### WHAT NEEDS TO BE DONE
Update the stretch from the line containing "Given: Share the" through the end of the lines by replacing "icon" with "button", and leave everything else unchanged.

### INFORMATION PROVIDED
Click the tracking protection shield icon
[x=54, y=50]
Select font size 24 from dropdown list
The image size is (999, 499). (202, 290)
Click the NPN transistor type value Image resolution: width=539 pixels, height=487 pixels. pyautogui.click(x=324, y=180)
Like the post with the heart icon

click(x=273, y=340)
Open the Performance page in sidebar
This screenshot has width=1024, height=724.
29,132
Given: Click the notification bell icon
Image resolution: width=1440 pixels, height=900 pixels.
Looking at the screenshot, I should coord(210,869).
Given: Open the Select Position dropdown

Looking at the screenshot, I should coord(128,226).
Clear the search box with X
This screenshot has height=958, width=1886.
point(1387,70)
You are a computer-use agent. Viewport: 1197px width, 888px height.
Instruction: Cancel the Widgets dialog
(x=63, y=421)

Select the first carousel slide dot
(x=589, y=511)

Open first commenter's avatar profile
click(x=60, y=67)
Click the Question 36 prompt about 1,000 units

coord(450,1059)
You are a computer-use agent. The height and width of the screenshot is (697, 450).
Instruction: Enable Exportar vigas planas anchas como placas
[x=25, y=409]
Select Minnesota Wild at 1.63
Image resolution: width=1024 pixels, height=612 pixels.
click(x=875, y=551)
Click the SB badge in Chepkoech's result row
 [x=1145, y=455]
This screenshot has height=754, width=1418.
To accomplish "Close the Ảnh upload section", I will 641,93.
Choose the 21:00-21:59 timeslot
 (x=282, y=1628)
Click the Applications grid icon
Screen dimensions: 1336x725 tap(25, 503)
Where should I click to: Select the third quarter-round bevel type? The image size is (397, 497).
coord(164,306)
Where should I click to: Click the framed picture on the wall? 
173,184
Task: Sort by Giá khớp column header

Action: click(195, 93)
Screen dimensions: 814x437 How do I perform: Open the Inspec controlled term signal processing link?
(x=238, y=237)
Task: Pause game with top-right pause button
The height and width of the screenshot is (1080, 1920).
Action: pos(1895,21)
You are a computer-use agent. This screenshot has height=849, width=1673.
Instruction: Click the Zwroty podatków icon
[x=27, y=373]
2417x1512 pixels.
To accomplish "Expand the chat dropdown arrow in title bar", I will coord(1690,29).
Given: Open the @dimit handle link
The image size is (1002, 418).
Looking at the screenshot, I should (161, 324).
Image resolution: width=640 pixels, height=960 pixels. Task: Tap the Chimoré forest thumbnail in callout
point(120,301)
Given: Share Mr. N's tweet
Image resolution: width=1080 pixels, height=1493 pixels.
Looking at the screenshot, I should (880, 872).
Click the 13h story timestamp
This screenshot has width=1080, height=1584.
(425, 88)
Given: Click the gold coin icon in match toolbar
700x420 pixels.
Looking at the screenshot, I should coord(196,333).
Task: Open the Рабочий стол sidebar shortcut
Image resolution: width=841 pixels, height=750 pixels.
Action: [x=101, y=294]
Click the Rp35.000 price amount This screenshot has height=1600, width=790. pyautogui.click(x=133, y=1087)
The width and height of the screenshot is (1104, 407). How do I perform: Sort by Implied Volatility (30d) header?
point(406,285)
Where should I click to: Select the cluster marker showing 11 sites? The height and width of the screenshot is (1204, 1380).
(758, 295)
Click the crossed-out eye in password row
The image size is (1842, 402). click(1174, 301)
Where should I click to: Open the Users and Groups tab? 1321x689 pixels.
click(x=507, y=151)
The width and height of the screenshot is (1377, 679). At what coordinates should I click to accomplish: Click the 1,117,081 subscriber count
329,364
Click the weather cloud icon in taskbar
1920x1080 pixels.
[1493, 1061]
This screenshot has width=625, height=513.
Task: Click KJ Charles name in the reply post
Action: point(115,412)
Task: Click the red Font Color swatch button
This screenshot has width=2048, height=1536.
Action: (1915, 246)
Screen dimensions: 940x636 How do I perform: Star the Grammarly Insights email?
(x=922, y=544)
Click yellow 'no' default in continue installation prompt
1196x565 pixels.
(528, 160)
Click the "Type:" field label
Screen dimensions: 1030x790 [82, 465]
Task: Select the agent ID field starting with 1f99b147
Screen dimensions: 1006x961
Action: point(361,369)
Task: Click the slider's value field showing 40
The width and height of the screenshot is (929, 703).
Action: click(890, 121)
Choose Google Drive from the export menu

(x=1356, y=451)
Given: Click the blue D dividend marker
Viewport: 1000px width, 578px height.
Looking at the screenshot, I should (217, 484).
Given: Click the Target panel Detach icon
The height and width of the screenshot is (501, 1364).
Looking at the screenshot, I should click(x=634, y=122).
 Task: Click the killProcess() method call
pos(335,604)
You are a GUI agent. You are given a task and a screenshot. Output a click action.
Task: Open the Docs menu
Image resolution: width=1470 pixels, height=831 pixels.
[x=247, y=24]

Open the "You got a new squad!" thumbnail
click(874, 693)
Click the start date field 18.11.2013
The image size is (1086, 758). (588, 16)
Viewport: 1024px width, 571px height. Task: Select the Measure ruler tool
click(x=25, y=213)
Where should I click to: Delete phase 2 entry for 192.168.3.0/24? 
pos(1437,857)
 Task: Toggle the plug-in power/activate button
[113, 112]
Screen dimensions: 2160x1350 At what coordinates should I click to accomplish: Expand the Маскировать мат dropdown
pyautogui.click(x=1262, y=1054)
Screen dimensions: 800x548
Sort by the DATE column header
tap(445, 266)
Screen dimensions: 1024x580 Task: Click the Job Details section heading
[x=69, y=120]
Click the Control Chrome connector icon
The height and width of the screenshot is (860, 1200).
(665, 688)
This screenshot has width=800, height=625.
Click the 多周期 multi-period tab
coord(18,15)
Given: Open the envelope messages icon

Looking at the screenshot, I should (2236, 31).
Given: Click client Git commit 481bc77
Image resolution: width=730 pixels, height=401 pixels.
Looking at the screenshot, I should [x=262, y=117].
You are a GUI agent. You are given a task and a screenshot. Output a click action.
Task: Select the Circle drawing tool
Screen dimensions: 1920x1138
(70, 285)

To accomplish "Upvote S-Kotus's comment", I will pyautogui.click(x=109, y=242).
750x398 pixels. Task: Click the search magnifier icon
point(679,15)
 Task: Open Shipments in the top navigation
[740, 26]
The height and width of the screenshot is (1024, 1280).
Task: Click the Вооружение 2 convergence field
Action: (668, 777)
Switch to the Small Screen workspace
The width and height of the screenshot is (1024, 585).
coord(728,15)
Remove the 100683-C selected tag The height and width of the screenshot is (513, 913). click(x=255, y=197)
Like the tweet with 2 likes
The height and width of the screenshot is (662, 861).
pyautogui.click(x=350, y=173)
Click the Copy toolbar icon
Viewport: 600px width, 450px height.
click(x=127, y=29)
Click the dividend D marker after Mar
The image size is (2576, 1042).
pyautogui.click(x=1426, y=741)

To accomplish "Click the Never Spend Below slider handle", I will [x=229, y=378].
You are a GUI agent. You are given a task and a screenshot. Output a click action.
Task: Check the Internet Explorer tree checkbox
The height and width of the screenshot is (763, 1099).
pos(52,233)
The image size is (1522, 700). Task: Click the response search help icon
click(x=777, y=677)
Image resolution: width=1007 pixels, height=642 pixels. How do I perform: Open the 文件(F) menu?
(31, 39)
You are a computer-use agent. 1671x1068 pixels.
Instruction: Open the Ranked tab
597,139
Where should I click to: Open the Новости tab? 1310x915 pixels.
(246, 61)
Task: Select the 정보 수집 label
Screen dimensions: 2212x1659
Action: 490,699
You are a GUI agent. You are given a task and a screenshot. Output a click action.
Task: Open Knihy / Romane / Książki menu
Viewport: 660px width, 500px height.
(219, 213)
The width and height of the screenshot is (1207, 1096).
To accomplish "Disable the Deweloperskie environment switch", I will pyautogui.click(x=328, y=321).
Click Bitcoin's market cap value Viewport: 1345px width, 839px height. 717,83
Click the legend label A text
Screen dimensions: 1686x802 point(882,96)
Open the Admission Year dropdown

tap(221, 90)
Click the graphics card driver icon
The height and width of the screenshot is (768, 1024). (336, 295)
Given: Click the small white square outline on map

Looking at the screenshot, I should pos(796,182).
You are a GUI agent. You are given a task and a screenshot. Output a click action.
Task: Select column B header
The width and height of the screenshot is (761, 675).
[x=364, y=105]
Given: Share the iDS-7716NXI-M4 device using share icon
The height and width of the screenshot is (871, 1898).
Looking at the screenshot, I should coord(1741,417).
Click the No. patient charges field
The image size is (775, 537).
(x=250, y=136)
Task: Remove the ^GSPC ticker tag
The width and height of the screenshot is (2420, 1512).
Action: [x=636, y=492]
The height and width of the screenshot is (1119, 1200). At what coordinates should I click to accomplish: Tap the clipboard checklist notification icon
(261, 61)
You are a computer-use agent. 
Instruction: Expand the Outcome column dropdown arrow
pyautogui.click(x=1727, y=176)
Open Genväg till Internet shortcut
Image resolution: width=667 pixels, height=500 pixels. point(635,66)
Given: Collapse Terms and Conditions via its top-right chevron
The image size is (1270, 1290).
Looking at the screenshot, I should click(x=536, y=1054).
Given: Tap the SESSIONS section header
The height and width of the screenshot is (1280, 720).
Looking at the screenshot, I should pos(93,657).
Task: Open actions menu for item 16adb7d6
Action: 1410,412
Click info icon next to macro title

### EXERCISE SOLUTION
Given: Share the iDS-7716NXI-M4 device using share button
The height and width of the screenshot is (871, 1898).
Looking at the screenshot, I should coord(1741,417).
Click the No. patient charges field
The image size is (775, 537).
(x=250, y=136)
Task: Remove the ^GSPC ticker tag
The width and height of the screenshot is (2420, 1512).
Action: [x=636, y=492]
The height and width of the screenshot is (1119, 1200). At what coordinates should I click to accomplish: Tap the clipboard checklist notification button
(261, 61)
You are a computer-use agent. 
Instruction: Expand the Outcome column dropdown arrow
pyautogui.click(x=1727, y=176)
Open Genväg till Internet shortcut
Image resolution: width=667 pixels, height=500 pixels. point(635,66)
Given: Collapse Terms and Conditions via its top-right chevron
The image size is (1270, 1290).
Looking at the screenshot, I should click(x=536, y=1054).
Given: Tap the SESSIONS section header
The height and width of the screenshot is (1280, 720).
Looking at the screenshot, I should pos(93,657).
Task: Open actions menu for item 16adb7d6
Action: 1410,412
Click info button next to macro title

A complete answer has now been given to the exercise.